WEST VIRGINIA.

So far as the writer has learned, vertebrate remains belonging to the Pleistocene have been found in West Virginia in only eight places and only seven species are represented: Mammut americanum (p. [115]), Elephas sp. indet. (p. [179]), Equus niobrarensis? (p. [190]), Symbos cavifrons (p. [254]), Megalonyx jeffersonii (p. [34]), Odocoileus virginianus? (p. [231]), and a peccary (p. [221]). The horse appears to indicate an early Pleistocene time, possibly pre-Kansan, but all the other species continued from at least the Aftonian stage through to the Late Wisconsin. The specimens, therefore, do not help us to determine the age of the deposits in which they are found.

No part of the State lies within the glaciated area; hence, during the whole of the Pleistocene epoch its surface was subjected to weathering and to the erosion of running water. At times the streams built up deposits on their beds. Later they deepened their channels and left a part of their former deposits as terraces. At a still later time the deposition and deepening may have been repeated, and as a result there is sometimes a series of terraces one above another. The age of these terraces and their origin have been the subjects of a good deal of controversy.

In the Masontown-Uniontown Folio (U. S. Geol. Surv.
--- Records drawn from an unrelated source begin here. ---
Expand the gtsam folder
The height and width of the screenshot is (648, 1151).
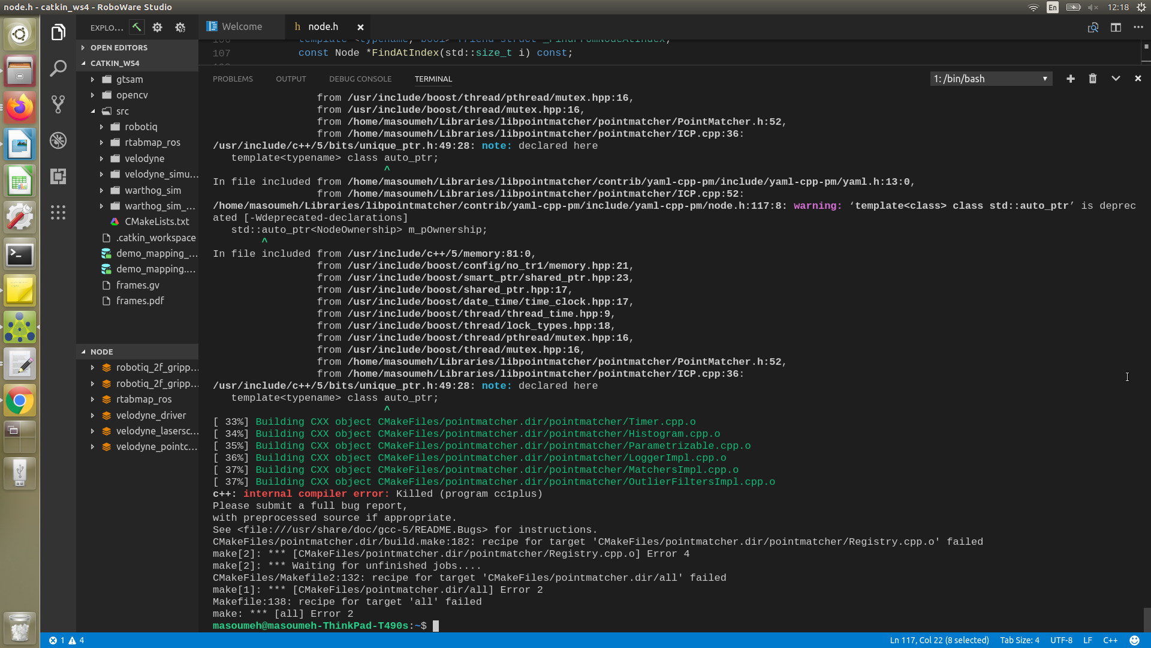pyautogui.click(x=129, y=79)
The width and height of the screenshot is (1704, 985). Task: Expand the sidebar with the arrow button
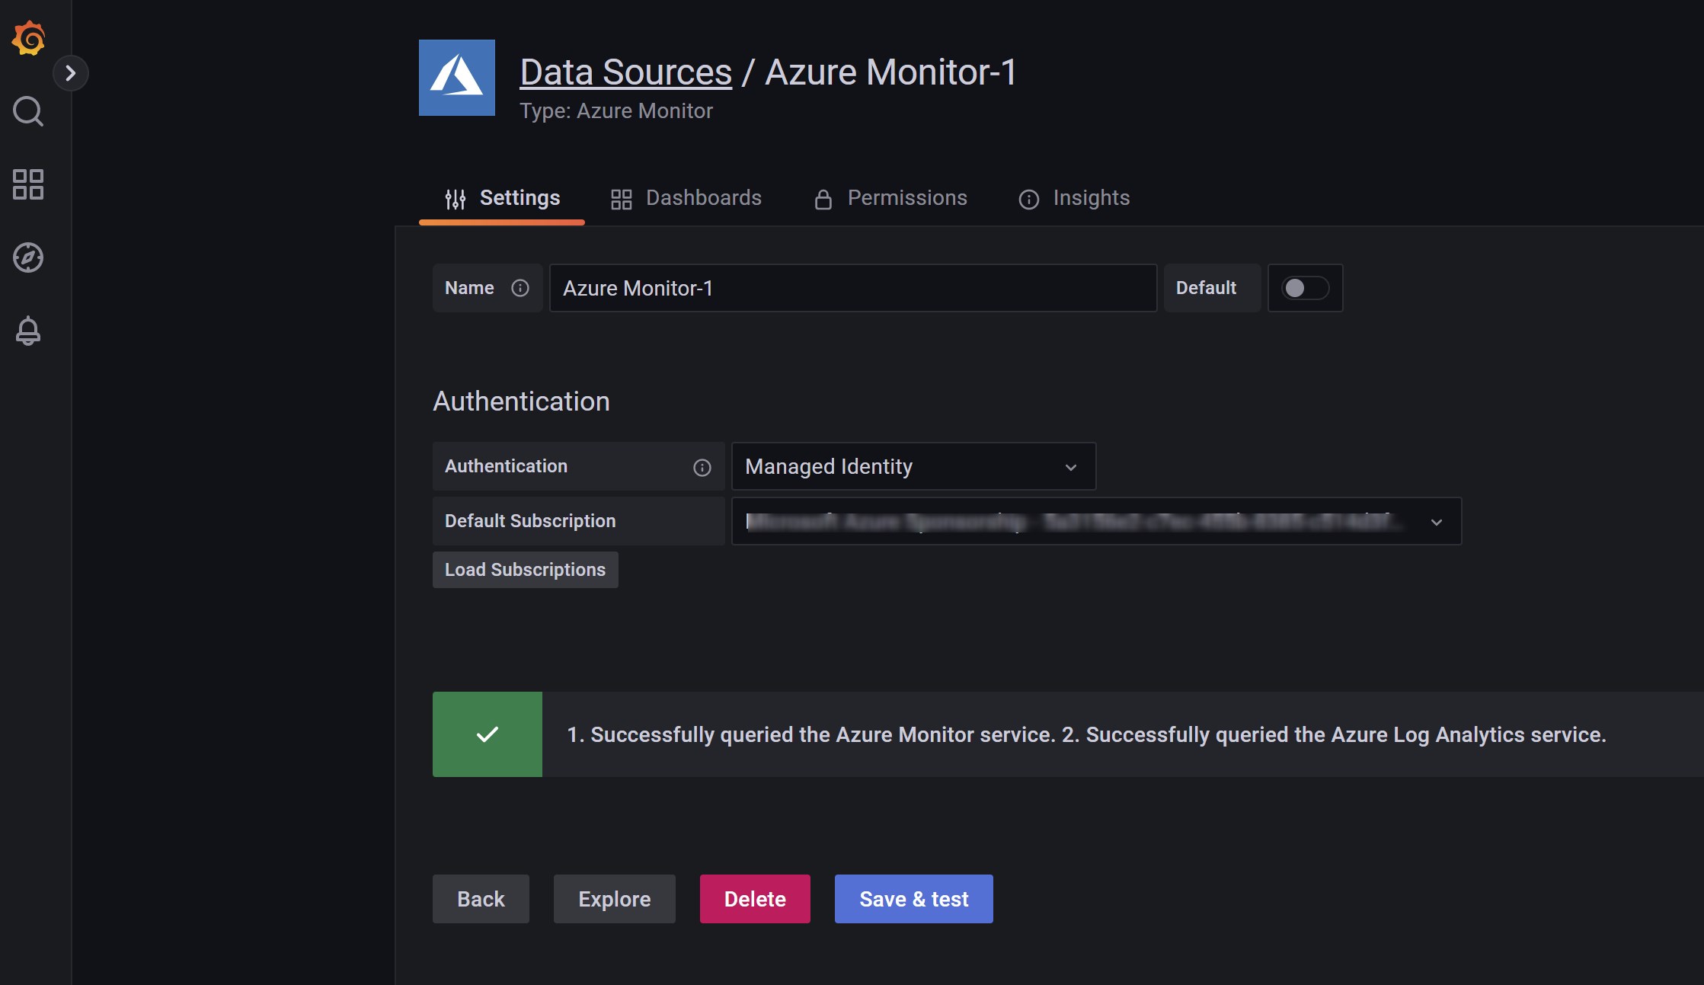click(71, 73)
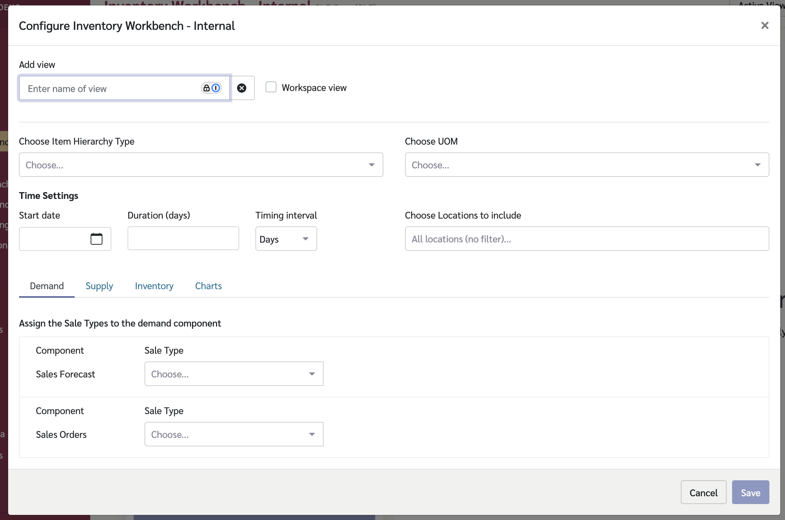Expand the Choose UOM dropdown
The width and height of the screenshot is (785, 520).
(587, 165)
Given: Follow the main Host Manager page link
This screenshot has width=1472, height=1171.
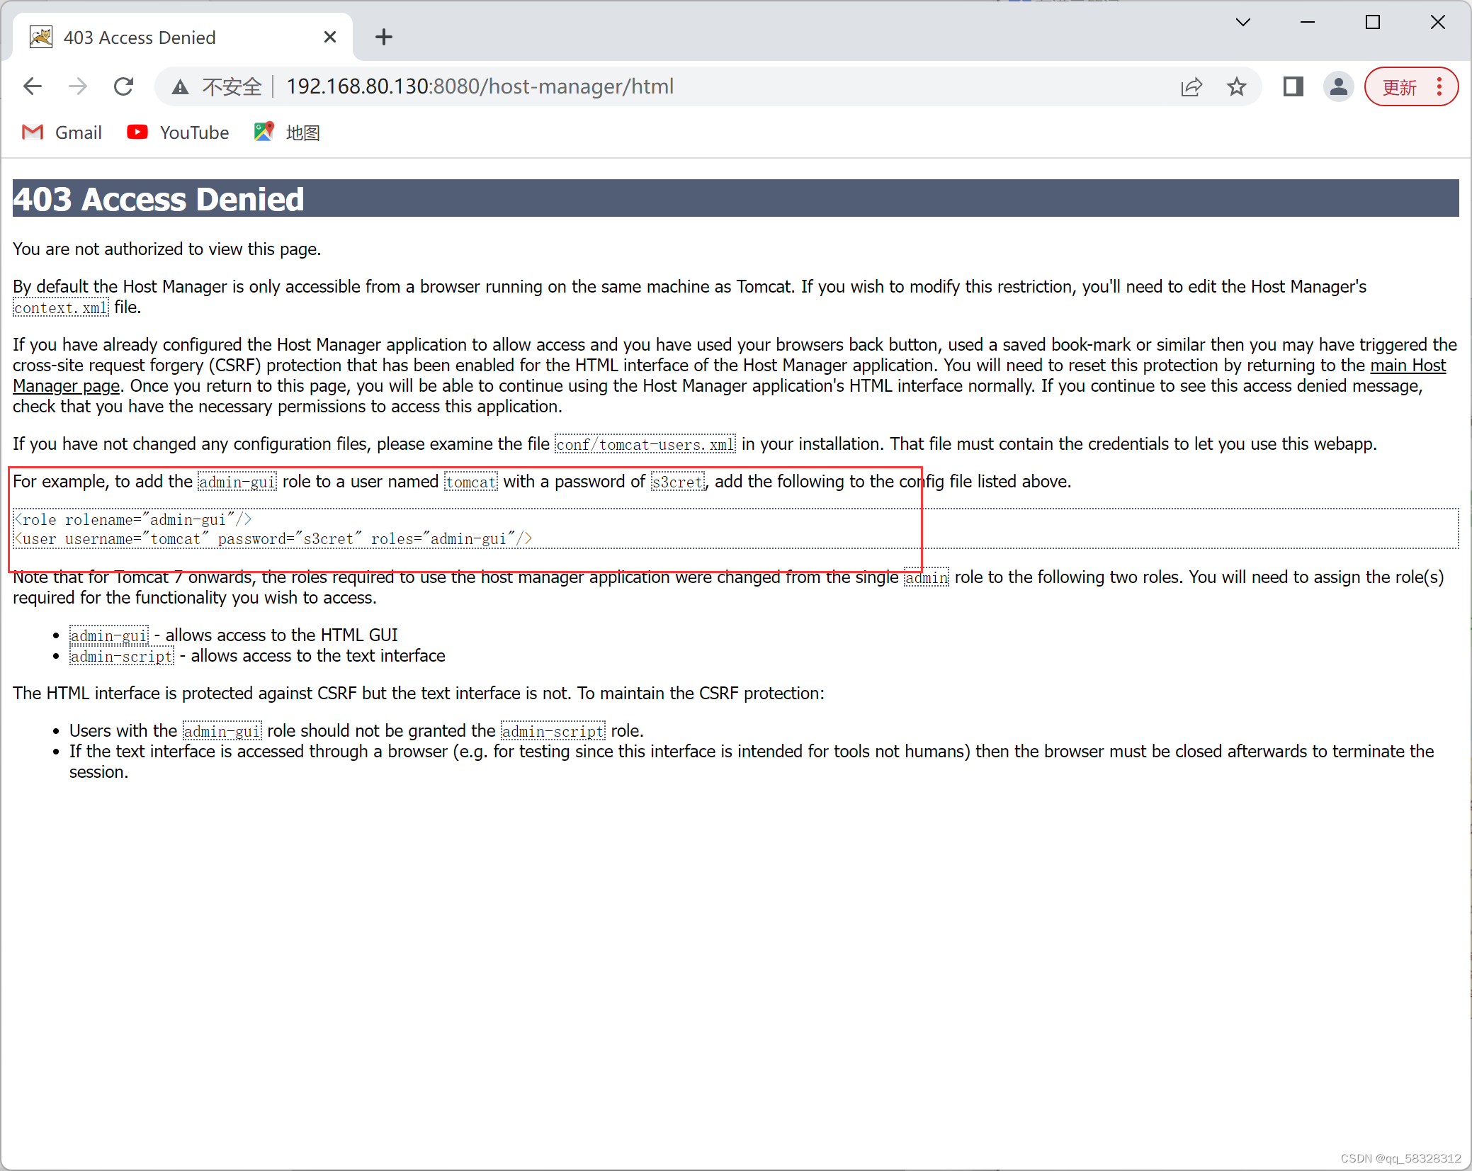Looking at the screenshot, I should tap(1408, 366).
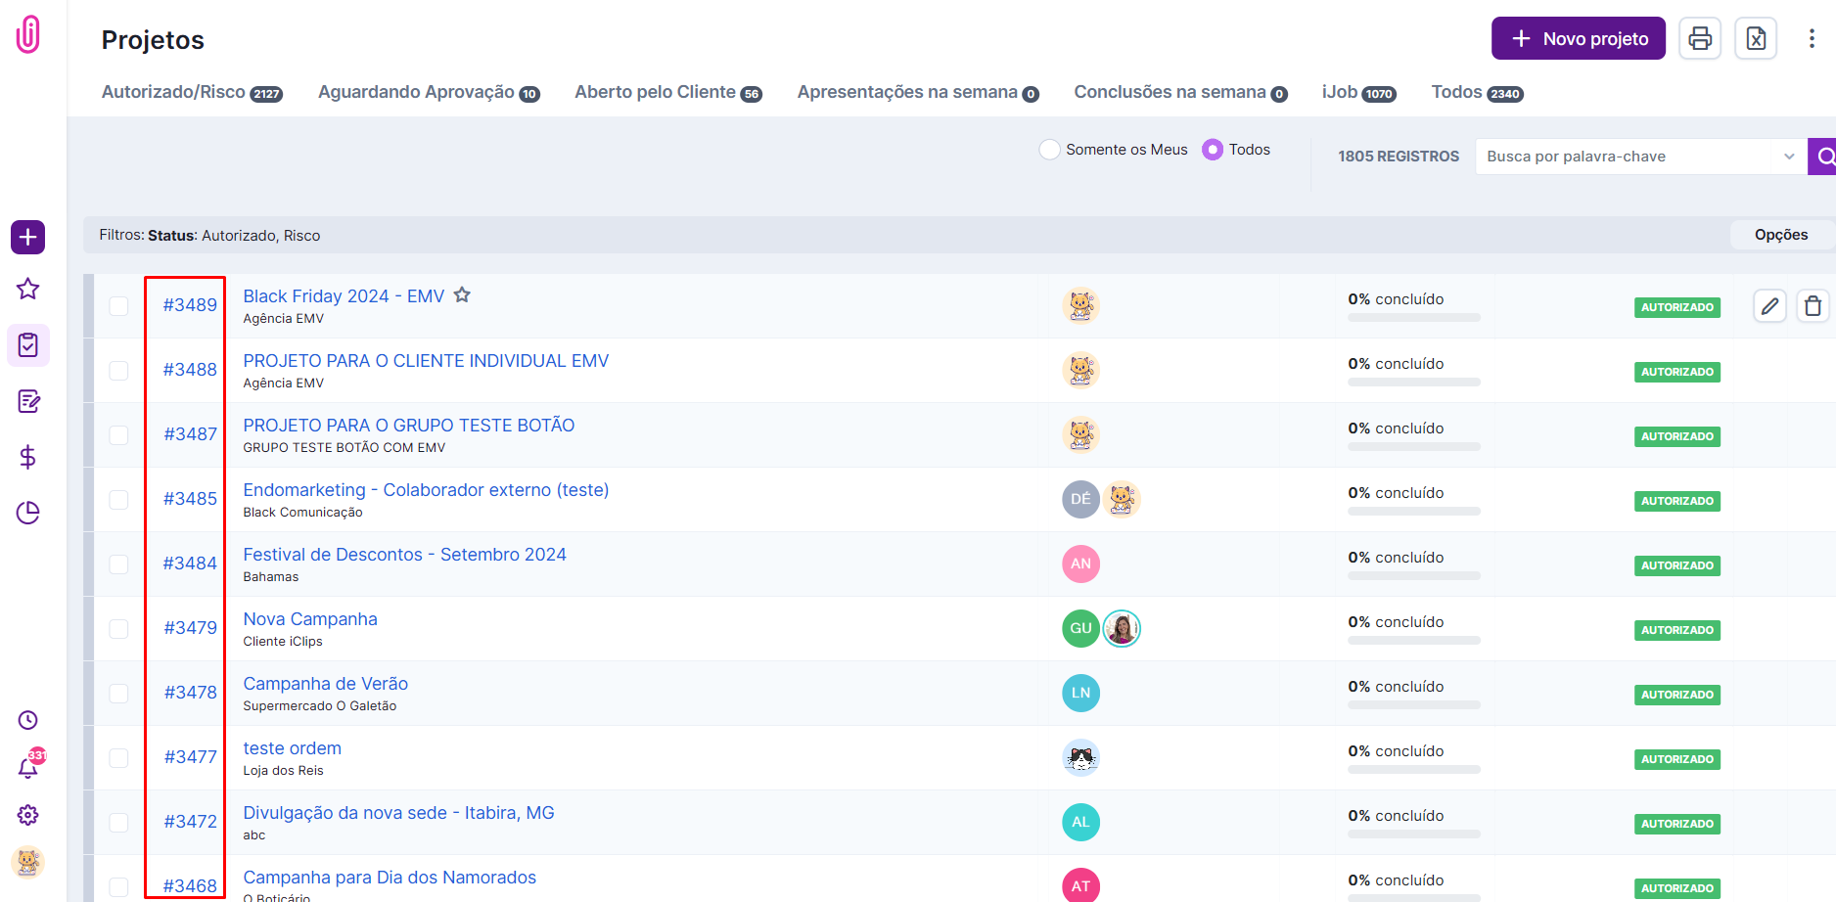Viewport: 1836px width, 902px height.
Task: Select the Todos radio option
Action: coord(1213,149)
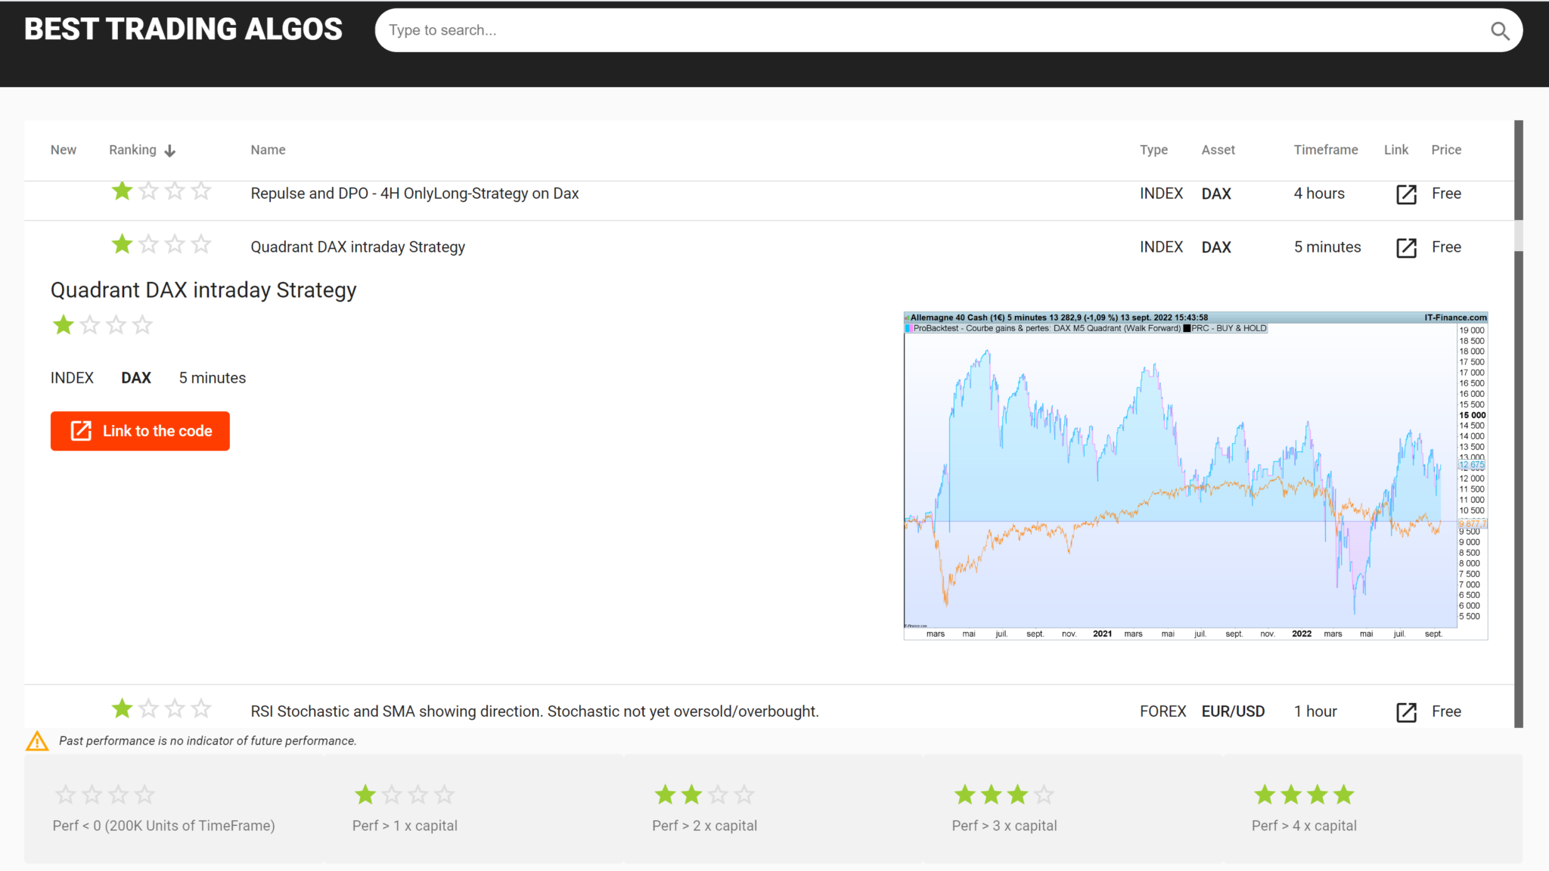The height and width of the screenshot is (871, 1549).
Task: Click the Ranking sort arrow icon
Action: pyautogui.click(x=170, y=151)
No. 82), M. R. Campbell has discussed the terraces along the Monongahela River, which occur at an altitude of about 1,000 feet above sea-level and perhaps 150 feet above the present river. Also more than 100 feet above the present river are old abandoned river channels which are now partially filled up.

In 1911 (U. S. Geol. Surv. Folio 178, pp. 11–13), E. W. Shaw and M. J. Munn described the Quaternary of the Foxburg and Clarion quadrangles in Pennsylvania, where the same Pleistocene problems are involved. They present an account of the different views regarding the high-level terraces and the abandoned channels. They concluded, as did Campbell, that these terraces and channels dated back to the early Pleistocene and probably to the Kansan stage. Figure [17] is a reproduction of Shaw and Munn’s figure 10, on their page 12. It represents a section across Allegheny River at Parker’s Landing, Armstrong County, Pennsylvania. The uppermost gravels in the figure would be those of supposed Kansan age; while the lowermost are those laid down during the last glacial stage, the Wisconsin. In the materials of the high terraces one may expect to find fossil vertebrates of the early Pleistocene, as in the case of the mastodon reported from Stewartstown, West Virginia (p. [116]). The conditions of burial should, however, be carefully studied and recorded; for it would be possible for remains to be left at a later time on such a terrace and to be covered up by earth washed down from above.

On page [254] an account is given of finding a musk-ox skull near Steubenville, Ohio, on a terrace about 75 feet above the low-water mark. The region of the western part of West Virginia, western Pennsylvania, and northeastern Ohio is interesting because of its history during the late Pleistocene. The reader is referred to Leverett’s monograph, “The Glacial Formations and Drainage Features of the Erie and Ohio Basins” (Monogr. U. S. Geol. Surv., vol. XLI, 1902, pp. 88–158, with figs.). Leverett essays to show that the upper part of the Ohio River, the Allegheny, and the Monongahela with its branches at one time emptied into Lake Erie. The connection was made through Beaver River, which now flows into the Ohio, and Grand River, in eastern Ohio, now emptying into Lake Erie. When the Wisconsin ice filled Lake Erie and occupied its southern shore the mouth of Grand River was dammed and the water could escape only to the south. The flow was reversed, and after it had reached the top of the divide it entered the stream that then represented the head of the Ohio. When at length the mouth of Grand River was reopened, the new channel had been cut so deep that most of the streams of western Pennsylvania and West Virginia continued to flow down the Ohio. Leverett’s figure representing the preglacial drainage of the upper Ohio region is here reproduced (fig. 10).